Литмир - Электронная Библиотека
Содержание  
A
A

Бенкендорф требует, чтобы Пушкин посылал ему стихи, которые он и журналисты захотят печатать (т. е. предлагается уже не царский надзор, а непосредственно цензура Бенкендорфа). 18–24 февраля 1832 г. Пушкин посылает Бенкендорфу, по его требованию, текст «Анчара» и вновь пишет, что ему всегда было тяжело и совестно «озабочивать царя стихотворными безделицами» (407). В то же время, приводя благовидные предлоги, Пушкин решительно отвергает право Бенкендорфа на цензуру своих произведений. Он мотивирует это тем, что Бенкендорф часто не бывает в Петербурге. Но пишет и о другом, более существенном: «сие представляет разные неудобства <…> Подвергаясь один особой, от Вас единственно зависящей цензуре — я, вопреки права, данного государем, изо всех писателей буду подвержен самой стеснительной цензуре, ибо самым простым образом — сия цензура будет смотреть на меня с предубеждением и находить везде тайные применения, allusions и затруднительности — а обвинения в применениях и подразумениях (так!) не имеют ни границ, ни оправданий, если под словом дерево будут разуметь конституцию, а под словом стрела самодержавие. Осмеливаюсь просить об одной милости: впредь иметь право с мелкими сочинениями своими относиться к обыкновенной цензуре». Письмо (черновик) весьма резкое. Мне неизвестно отослан ли его окончательный вариант и каким он был — ПР (407–408).

Запрещение поэмы «Медный всадник». Двойственое отношение Пушкина к Петру Первому. Работая над его историей, Пушкин всё более понимает, что тот не похож на идеальный образ сложившегося мифа: «Достойна удивления разность между государственными учреждениями Петра Великого и временными его указами. Первые суть плоды ума обширного, исполненного доброжелательства и мудрости, вторые нередко жестоки, своенравны и кажутся писаны кнутом. Первые были для вечности, по крайней мере, для будущего. Вторые вырвались у нетерпеливого, самовластного помещика».

Поэма «Медный всадник» ориентирована и на поэму Мицкевича «Дзяды» («Деды»), в которой ощущается и отзвук польского восстания 1830 г. Мицкевич с враждебностью пишет обо всем, что относится к России, к Петербургу. Пушкинская поэма — полемический ответ Мицкевичу — утверждает правду Петра, которая торжествует, и Пушкин принимает такую правду. Но закономерна и правда маленького человека, героя поэмы, Евгения. Первая соответствовала требованиям властей. Вторая в них не укладывалась. Так что запрет был вполне правомерен.

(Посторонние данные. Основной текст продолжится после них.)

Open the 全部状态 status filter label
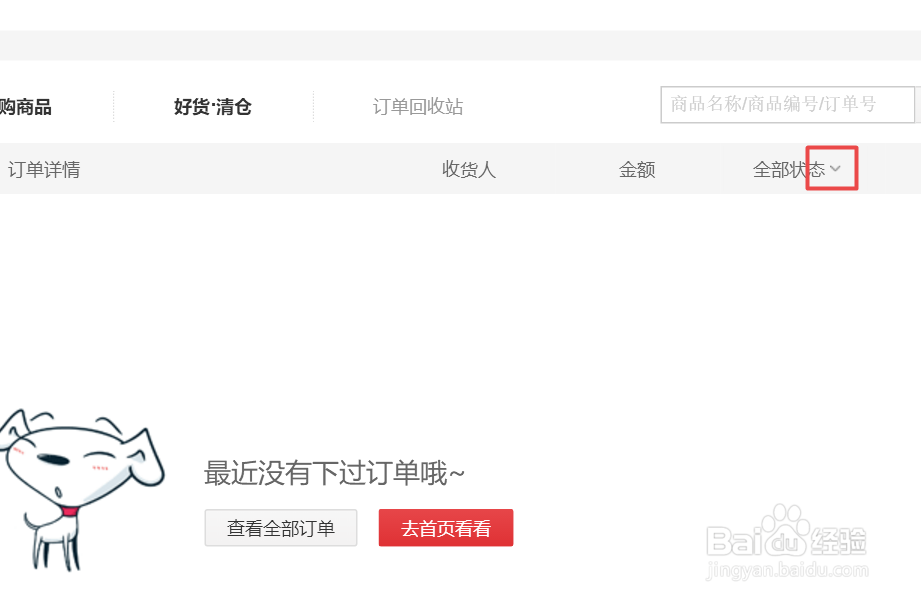The image size is (921, 602). (789, 170)
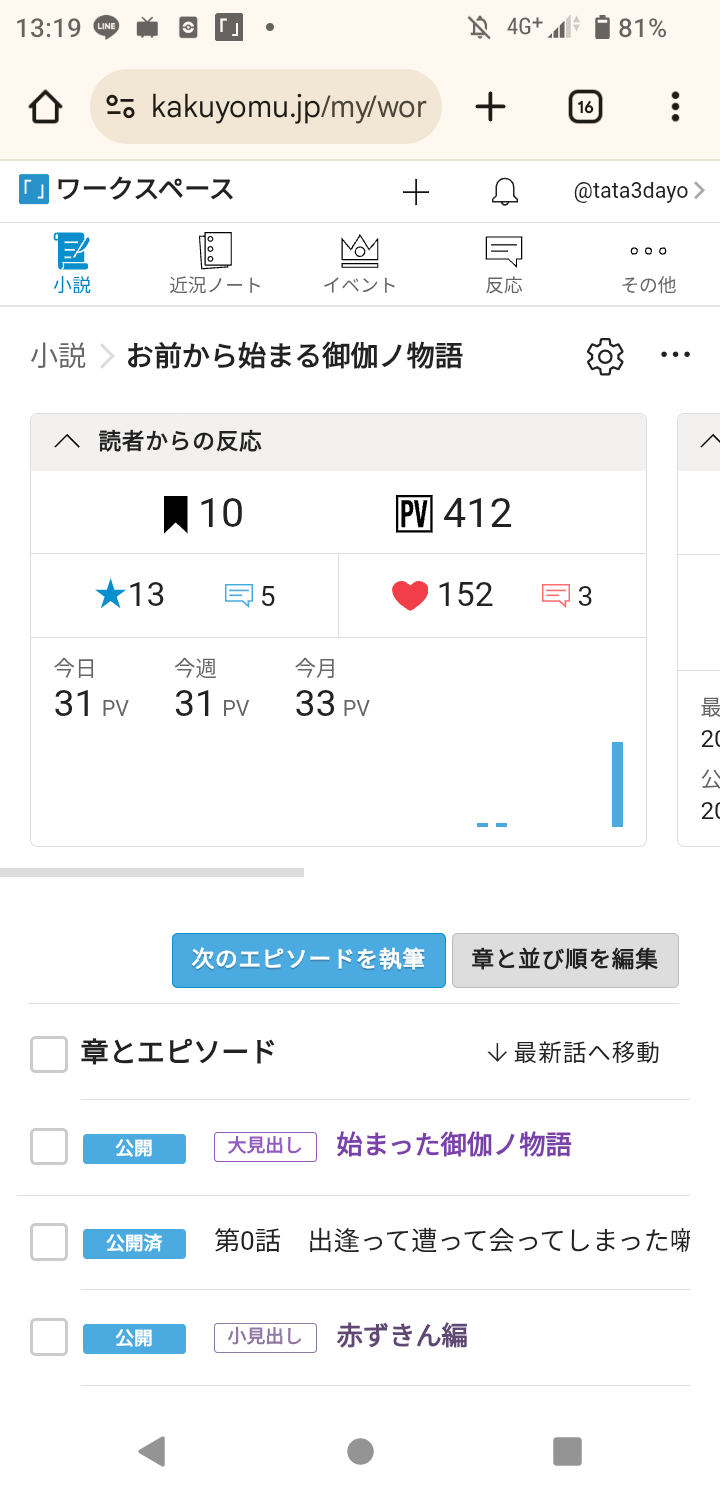Viewport: 720px width, 1496px height.
Task: Open the Chrome three-dot overflow menu
Action: tap(676, 107)
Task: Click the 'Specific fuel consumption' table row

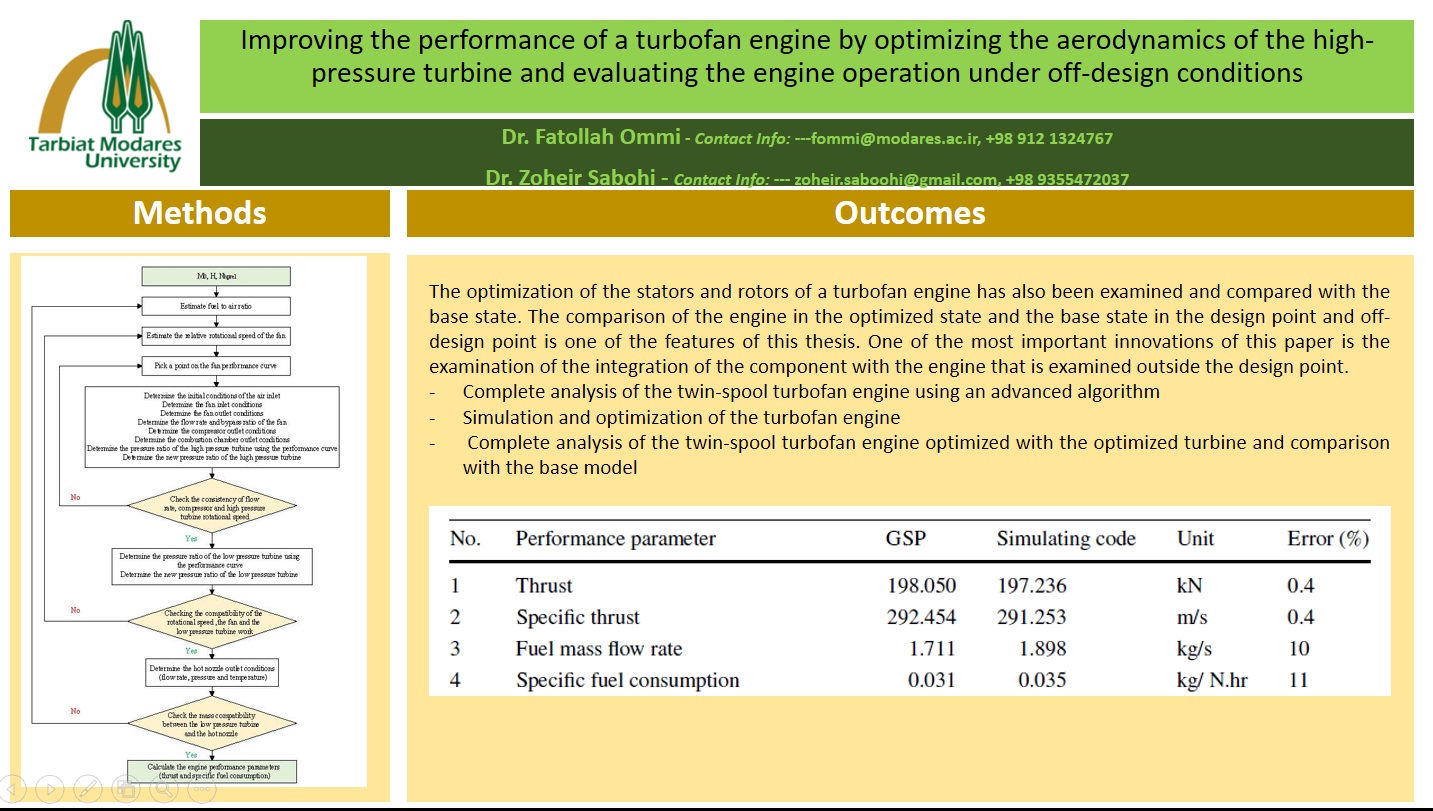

Закончена поэма в Болдине осенью 1833 г. Николай не разрешил ее печатать. Сохранился ряд его замечаний. В частности, царь не пропустил слова «кумир», зачеркнул стихи: «И перед младшею столицей <…> порфироносная вдова». На рукописи поставлено много знаков вопроса, NB. Пушкин после прочтения поэмы царем сперва кое-что правил, потом перестал делать это, более Николаю поэмы не подавал. В журнале «Библиотека для чтения» в 1834 г. напечатано лишь начало поэмы под названием «Петербург», которое не противоречило официальной идеологии. Николай проявил себя чутким цензором, хорошо понимающим, что нужно запретить, а что можно и позволить. Только в 1837 г., после смерти Пушкина, выправленный Жуковским текст опубликован в 5 № «Современника» (о запрещении поэмы см. «Дневники», с.32, письма). Пушкин тяжело переживал запрет. «Медный всадник» — как бы итог, одно из самых значительных произведений, особенно ценимое поэтом. Повторялась история с «Борисом Годуновым», которую Пушкин, вероятно, вспоминал.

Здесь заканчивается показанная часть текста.